----- Provided records

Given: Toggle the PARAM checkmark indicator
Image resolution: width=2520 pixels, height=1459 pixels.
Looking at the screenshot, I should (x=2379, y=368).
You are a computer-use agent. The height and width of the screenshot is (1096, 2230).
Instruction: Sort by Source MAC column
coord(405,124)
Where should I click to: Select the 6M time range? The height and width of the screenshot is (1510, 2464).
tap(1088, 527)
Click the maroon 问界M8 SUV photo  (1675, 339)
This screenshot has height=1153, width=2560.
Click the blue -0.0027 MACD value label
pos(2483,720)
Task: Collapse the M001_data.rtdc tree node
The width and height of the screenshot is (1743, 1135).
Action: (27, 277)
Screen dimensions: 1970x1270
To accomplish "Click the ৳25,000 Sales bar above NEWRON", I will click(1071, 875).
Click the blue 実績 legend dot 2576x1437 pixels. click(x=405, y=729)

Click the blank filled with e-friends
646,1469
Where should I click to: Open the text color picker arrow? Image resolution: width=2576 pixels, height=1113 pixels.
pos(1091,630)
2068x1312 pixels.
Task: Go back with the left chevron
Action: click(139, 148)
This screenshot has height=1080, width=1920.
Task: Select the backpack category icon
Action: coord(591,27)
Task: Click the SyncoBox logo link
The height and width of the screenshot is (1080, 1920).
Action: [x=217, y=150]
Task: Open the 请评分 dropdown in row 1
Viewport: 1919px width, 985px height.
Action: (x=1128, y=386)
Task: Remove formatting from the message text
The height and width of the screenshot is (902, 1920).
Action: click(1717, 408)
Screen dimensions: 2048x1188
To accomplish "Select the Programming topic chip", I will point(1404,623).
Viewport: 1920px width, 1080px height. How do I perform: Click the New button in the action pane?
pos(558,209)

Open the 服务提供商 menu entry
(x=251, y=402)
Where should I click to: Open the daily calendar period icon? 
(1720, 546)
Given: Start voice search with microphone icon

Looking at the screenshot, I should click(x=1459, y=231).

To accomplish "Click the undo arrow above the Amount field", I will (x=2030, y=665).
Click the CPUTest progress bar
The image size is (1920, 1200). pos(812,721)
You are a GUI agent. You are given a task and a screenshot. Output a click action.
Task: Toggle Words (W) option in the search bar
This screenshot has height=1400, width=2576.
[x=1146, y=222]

----------

» **What you have to do**
The answer must be the line containing "Click the blue -0.0027 MACD value label" and every line after it to the end of the data, each set down exactly.

» **Response for this exercise**
Click the blue -0.0027 MACD value label
pos(2483,720)
Task: Collapse the M001_data.rtdc tree node
The width and height of the screenshot is (1743, 1135).
Action: (27, 277)
Screen dimensions: 1970x1270
To accomplish "Click the ৳25,000 Sales bar above NEWRON", I will click(1071, 875).
Click the blue 実績 legend dot 2576x1437 pixels. click(x=405, y=729)

Click the blank filled with e-friends
646,1469
Where should I click to: Open the text color picker arrow? Image resolution: width=2576 pixels, height=1113 pixels.
pos(1091,630)
2068x1312 pixels.
Task: Go back with the left chevron
Action: click(139, 148)
This screenshot has height=1080, width=1920.
Task: Select the backpack category icon
Action: coord(591,27)
Task: Click the SyncoBox logo link
The height and width of the screenshot is (1080, 1920).
Action: [x=217, y=150]
Task: Open the 请评分 dropdown in row 1
Viewport: 1919px width, 985px height.
Action: (x=1128, y=386)
Task: Remove formatting from the message text
The height and width of the screenshot is (902, 1920).
Action: click(1717, 408)
Screen dimensions: 2048x1188
To accomplish "Select the Programming topic chip", I will point(1404,623).
Viewport: 1920px width, 1080px height. How do I perform: Click the New button in the action pane?
pos(558,209)

Open the 服务提供商 menu entry
(x=251, y=402)
Where should I click to: Open the daily calendar period icon? 
(1720, 546)
Given: Start voice search with microphone icon

Looking at the screenshot, I should click(x=1459, y=231).

To accomplish "Click the undo arrow above the Amount field", I will (x=2030, y=665).
Click the CPUTest progress bar
The image size is (1920, 1200). pos(812,721)
You are a GUI agent. You are given a task and a screenshot. Output a click action.
Task: Toggle Words (W) option in the search bar
This screenshot has height=1400, width=2576.
[x=1146, y=222]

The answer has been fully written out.